What is expected
Exactly the lines from the line with "This screenshot has width=1200, height=675." through the final line of the records below, both ends included, are to be set down. Do not include pictures.

Stored records:
Content starts

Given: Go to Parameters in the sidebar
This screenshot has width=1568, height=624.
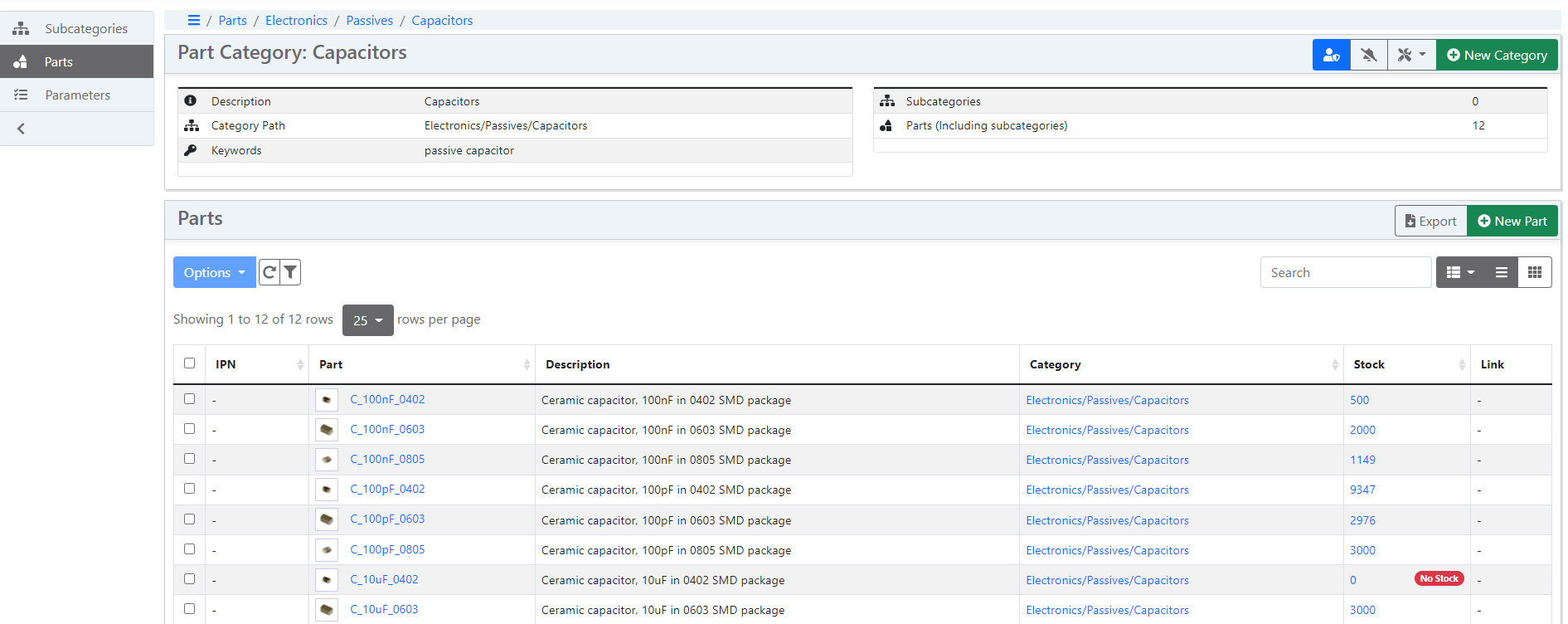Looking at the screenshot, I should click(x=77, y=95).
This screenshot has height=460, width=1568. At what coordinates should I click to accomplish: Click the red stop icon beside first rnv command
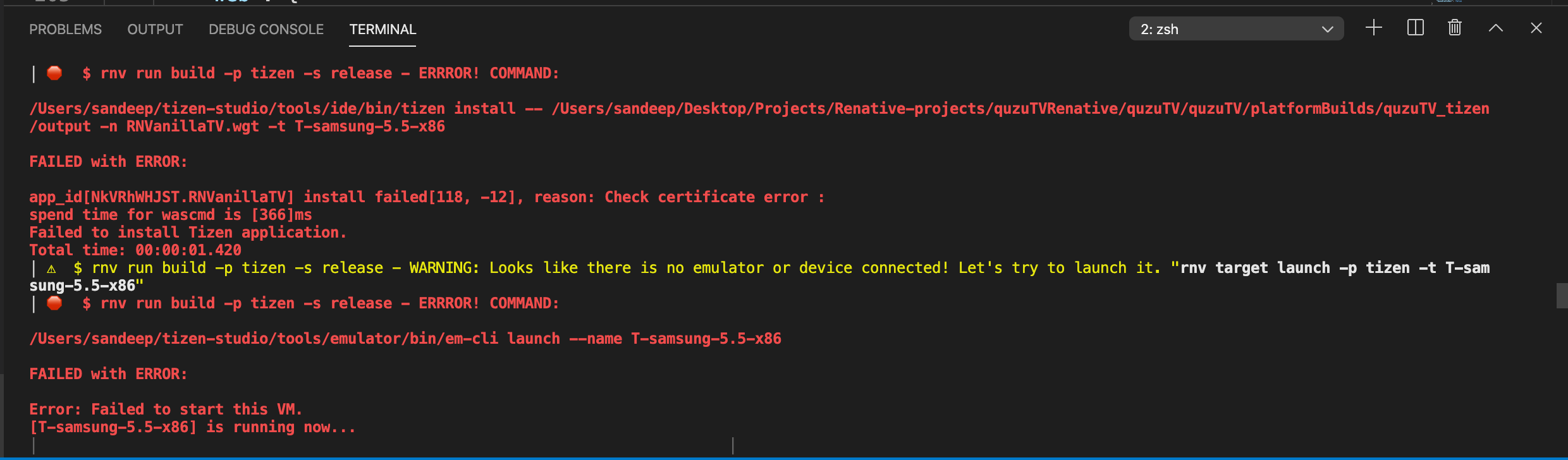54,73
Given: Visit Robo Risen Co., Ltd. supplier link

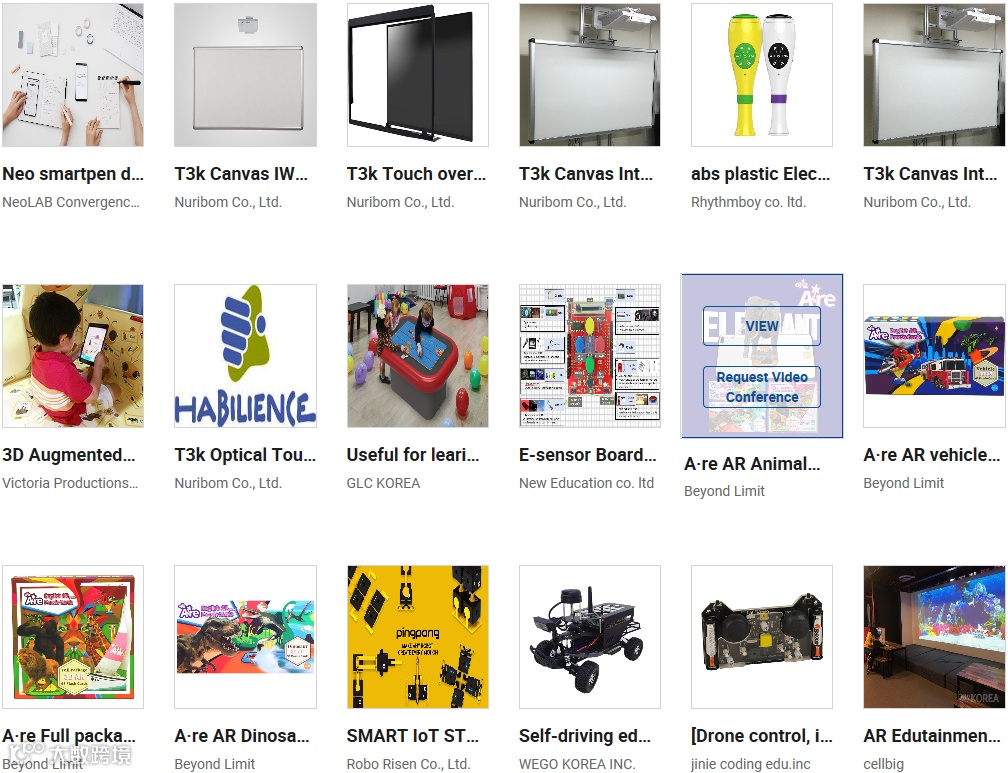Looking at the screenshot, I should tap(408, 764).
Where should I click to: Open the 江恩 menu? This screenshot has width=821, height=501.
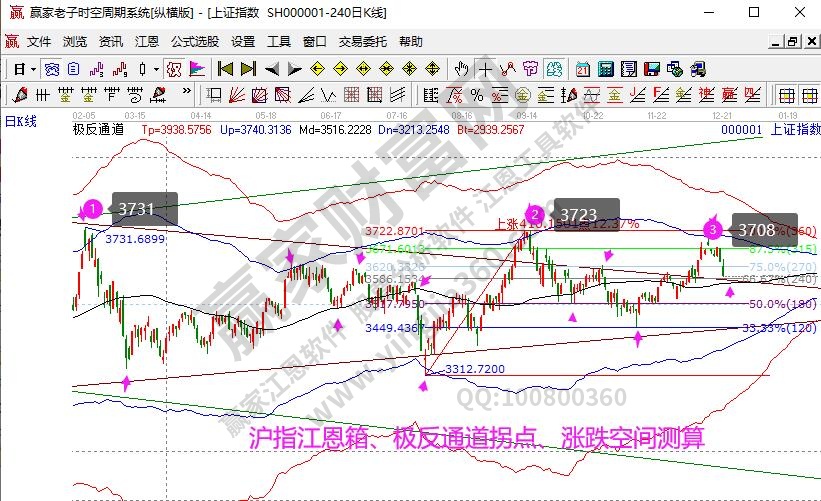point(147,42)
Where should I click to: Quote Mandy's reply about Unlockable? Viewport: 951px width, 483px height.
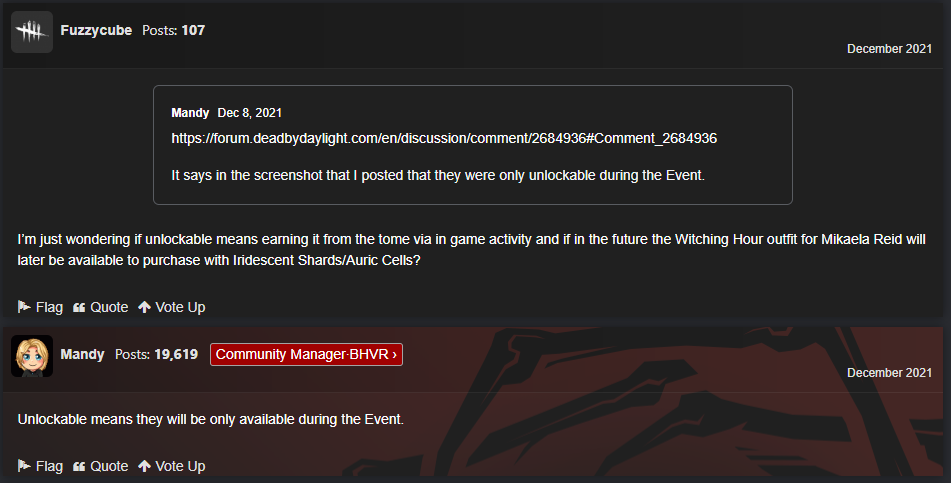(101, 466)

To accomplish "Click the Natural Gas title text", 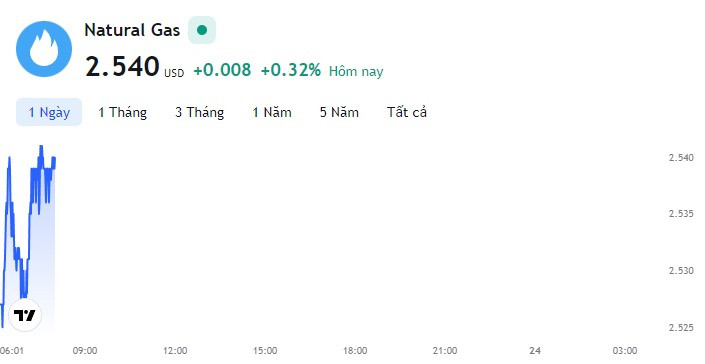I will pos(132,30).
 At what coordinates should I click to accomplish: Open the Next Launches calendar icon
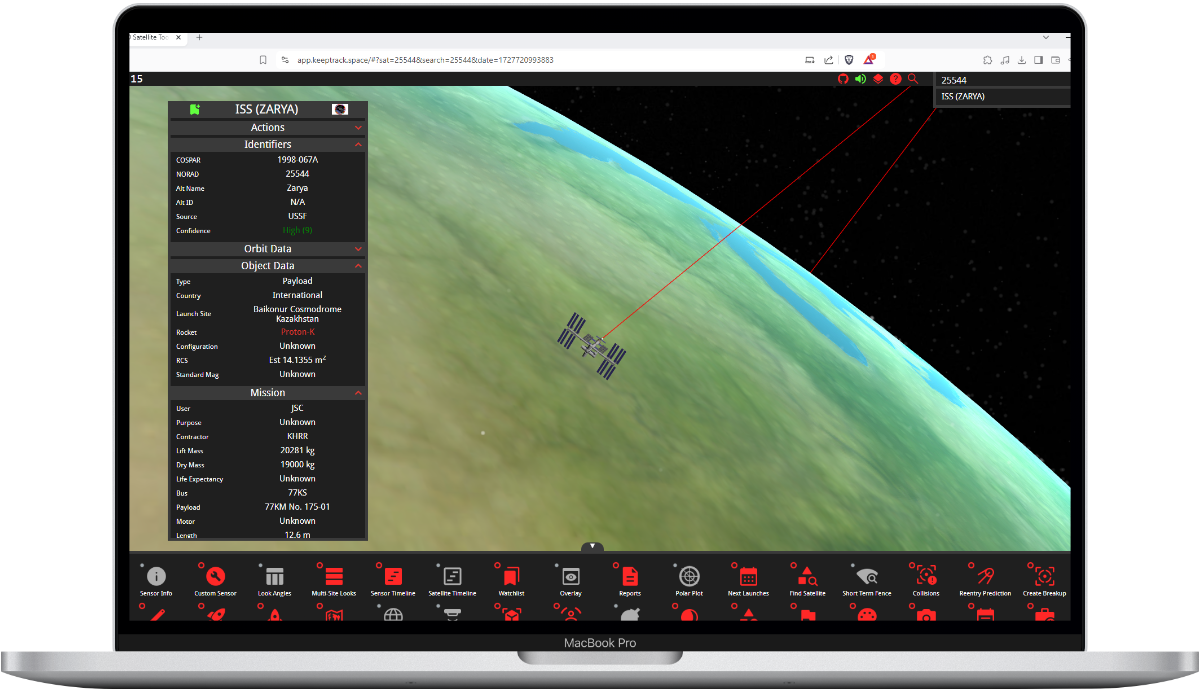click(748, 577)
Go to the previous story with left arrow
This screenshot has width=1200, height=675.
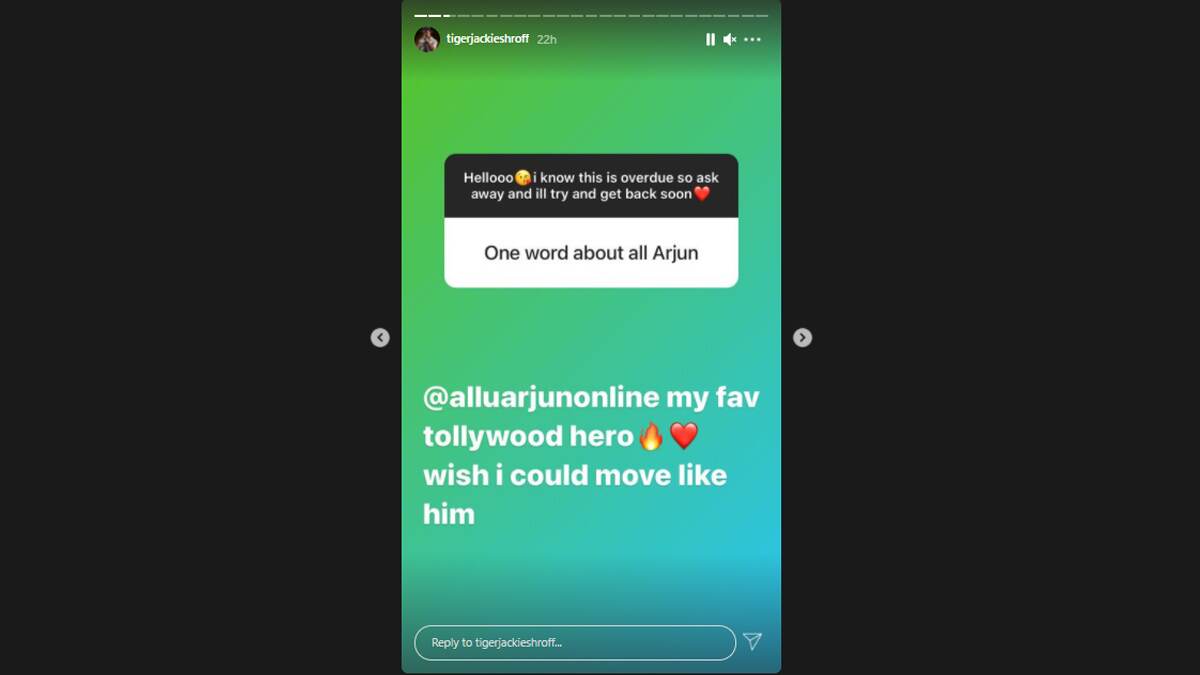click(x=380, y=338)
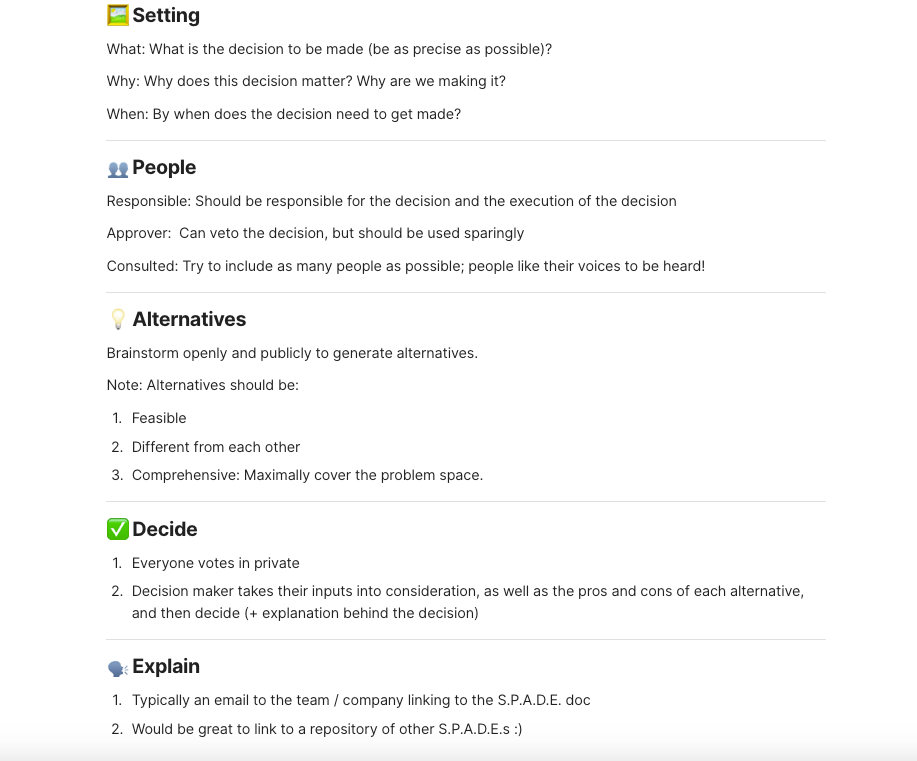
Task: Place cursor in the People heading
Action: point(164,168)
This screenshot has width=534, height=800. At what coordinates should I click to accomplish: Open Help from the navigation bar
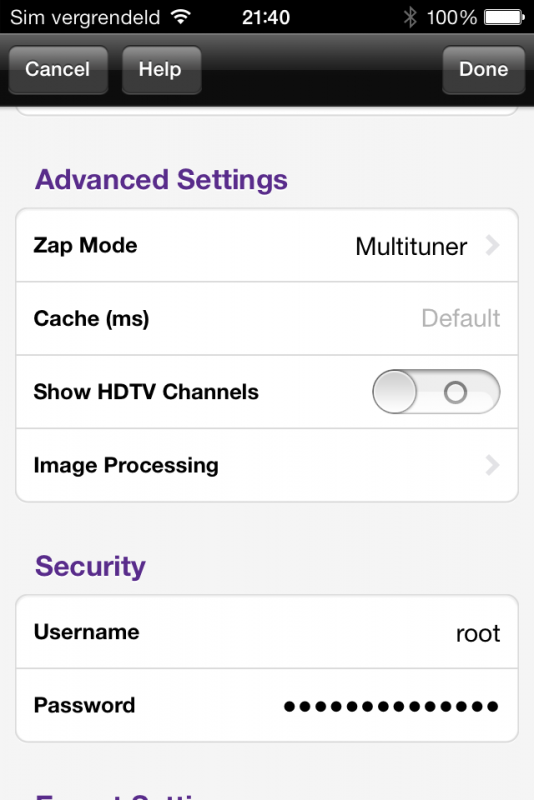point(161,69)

Content ends

Task response
This screenshot has width=1200, height=675.
click(x=380, y=338)
Task: Place cursor in the People heading
Action: point(164,168)
This screenshot has width=534, height=800. At what coordinates should I click to accomplish: Open Help from the navigation bar
point(161,69)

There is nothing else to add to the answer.